By Natalia Román Morte
Tunis, Dec 14 (EFE).- A new electoral law being applied for the first time on Saturday has changed the political landscape in Tunisia, with analysts and the opposition fearing the changes could lead to unequal representation in parliament and set democracy back years in the north African country.
The change is the latest power move by president Kais Saied, who in July 2021 suspended parliament and extended his influence and control in the wake of protests demanding major political reforms and against the deteriorating economic situation due to the pandemic, claiming the measures were needed to resolve the country’s political deadlock.
Under the new law, parties will be replaced by individual candidates, while the number of seats is reduced from 217 to 161.
In unilaterally declaring the bill in September, Saied argued it would put an end to the “sham elections” of the last decade and return “sovereignty” to the people.
Tunisia’s political parties have opposed the bill as it prevents them from participating or supporting candidacies, while protesters have returned to the streets to demand a return to democracy and Saied’s resignation.
Critics of the law can be found across the country’s political spectrum, from those who pine for the days under Ben Ali’s dictatorship which was overthrown during the Arab Spring in 2011, to liberals, and those who lean left, accuse Saied of plotting an unconstitutional coup and are calling for an election boycott.

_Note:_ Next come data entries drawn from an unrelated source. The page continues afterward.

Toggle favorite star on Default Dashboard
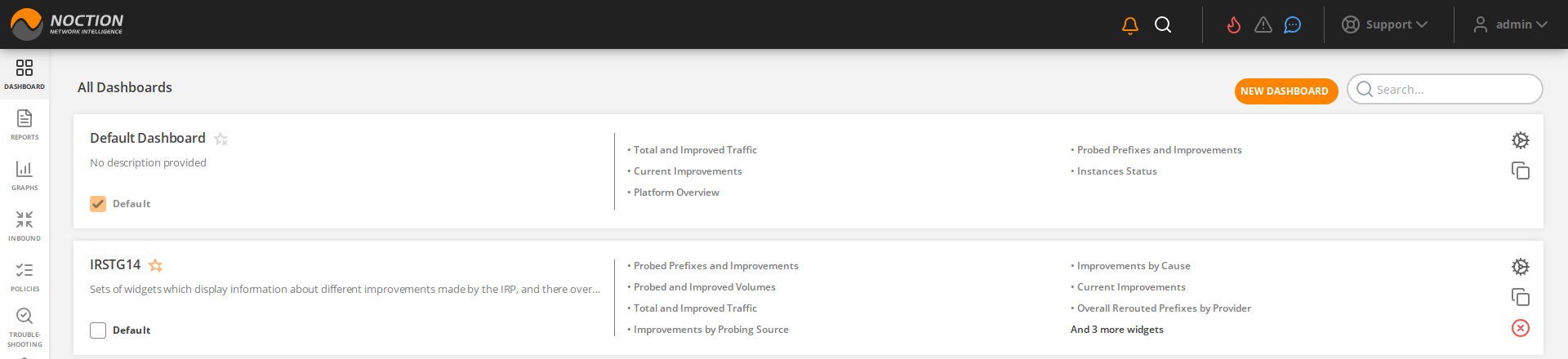Screen dimensions: 1568x359 (x=220, y=140)
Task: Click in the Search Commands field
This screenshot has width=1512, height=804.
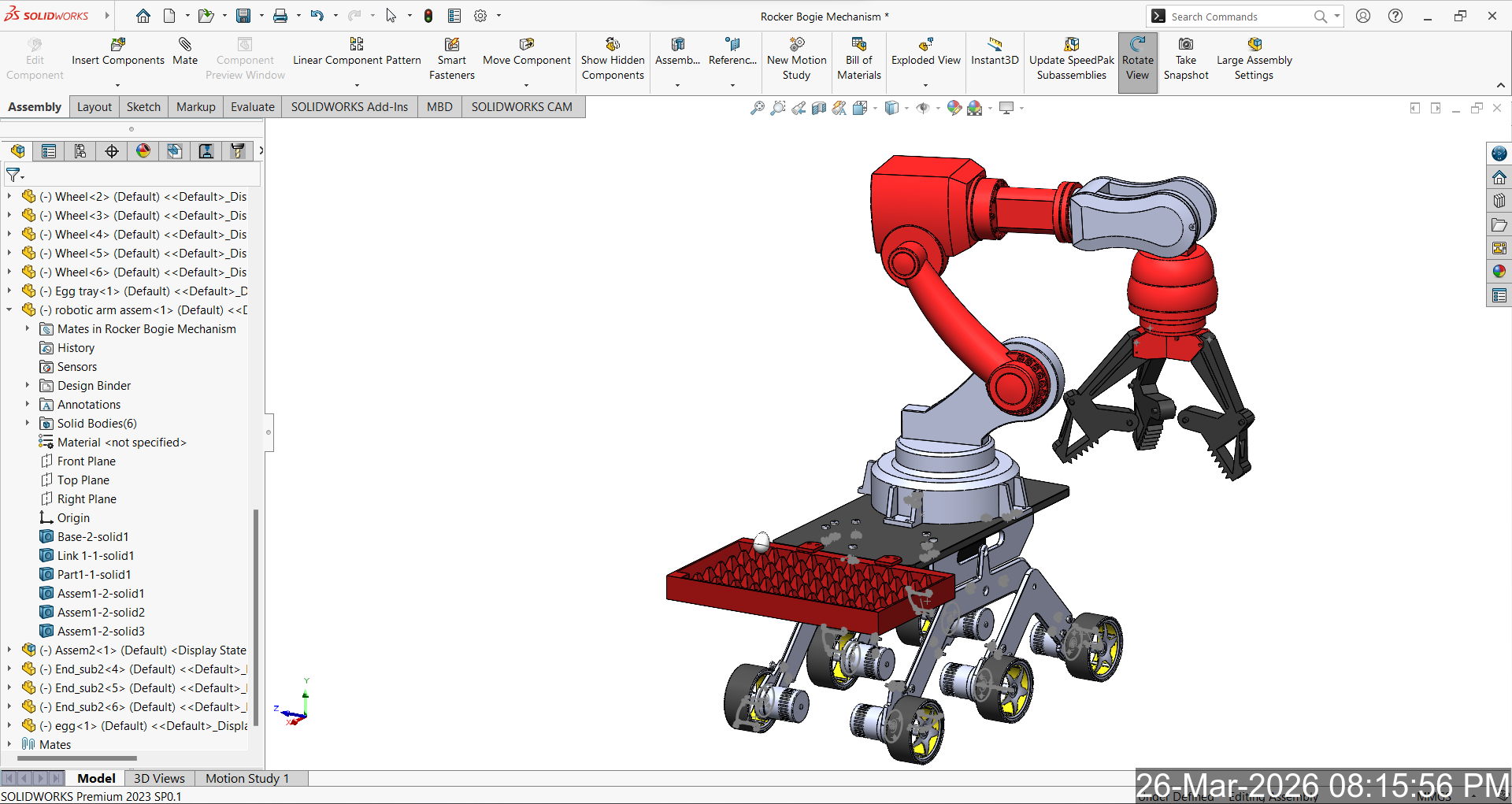Action: [1236, 17]
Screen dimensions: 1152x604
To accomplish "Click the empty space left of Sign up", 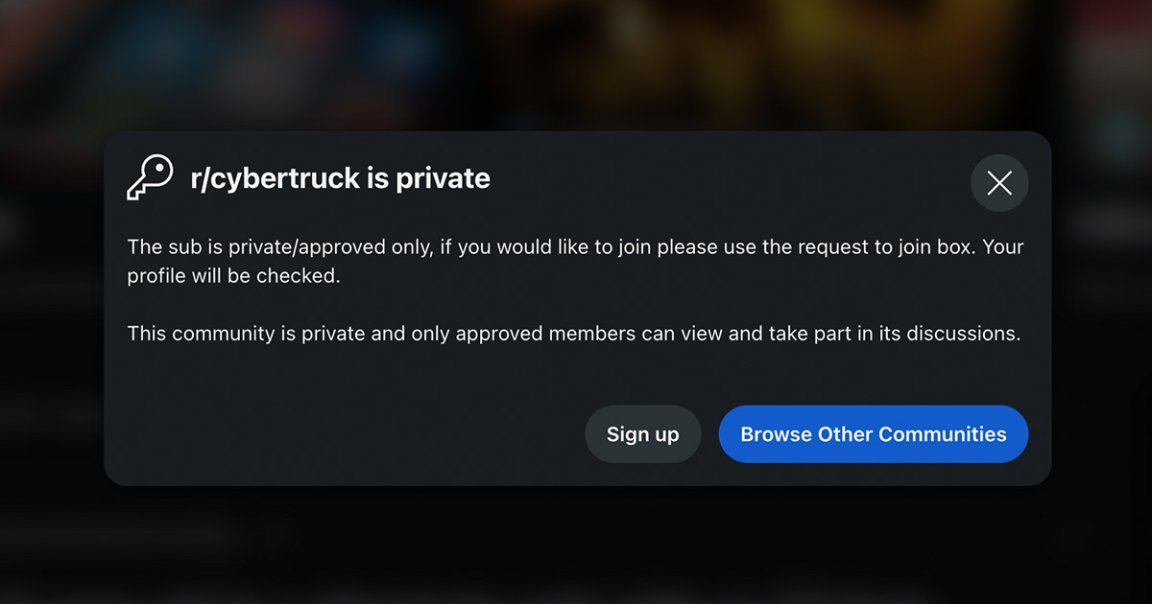I will click(x=350, y=434).
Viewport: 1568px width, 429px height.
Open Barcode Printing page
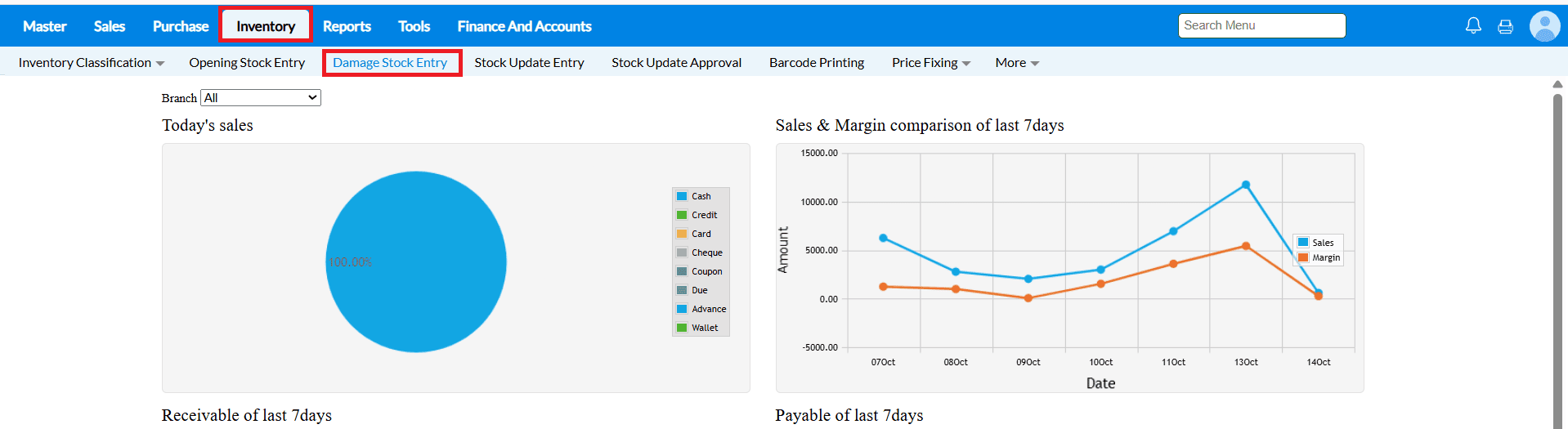816,63
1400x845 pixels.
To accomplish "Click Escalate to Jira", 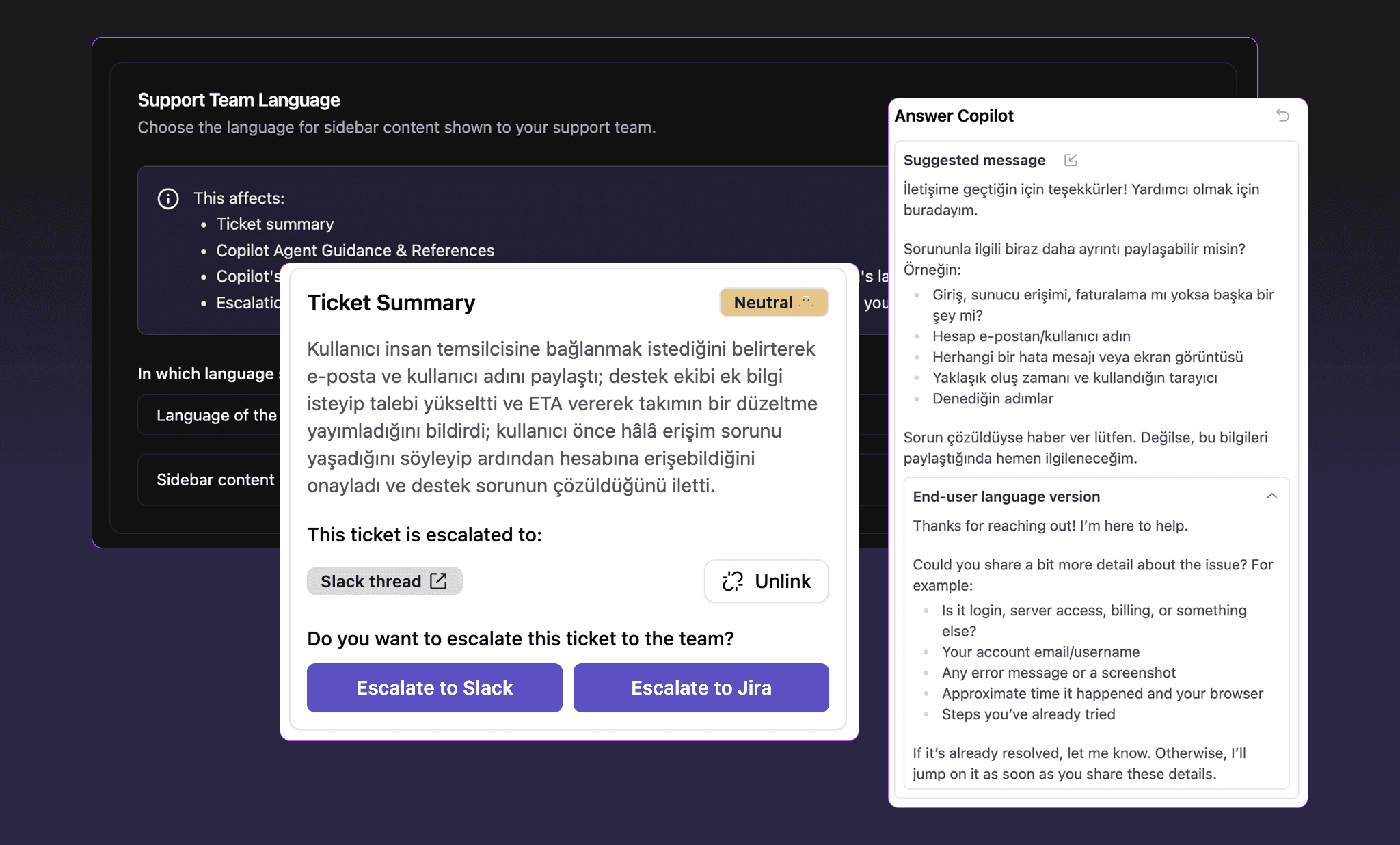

One of their main concerns is the disparity between the different constituencies, now designated by neighborhoods, localities, countries and even entire continents, which could give more weight to less densely populated regions to the detriment of large cities.
Parliament, which has now been closed for 14 months, will reopen its doors in March 2023, said the Independent High Authority for Elections (ISIE), whose legitimacy has been questioned following a reform that allows Saeid to appoint its members.
Salim Kharrat, head of the NGO Al Bawsala, explains that new price hikes, shortages of necessities and the withdrawal of food and fuel subsidies, as well as repressive measures against freedom of expression and the press — two of the most significant achievements of the Tunisian revolution in 2011 — are voters’ main concerns.
Turnout is also a major question mark, given that the last “popular consultation” — a digital survey to find out citizens’ concerns and proposals — only saw 6% participation, while a constitutional referendum in July saw 30%.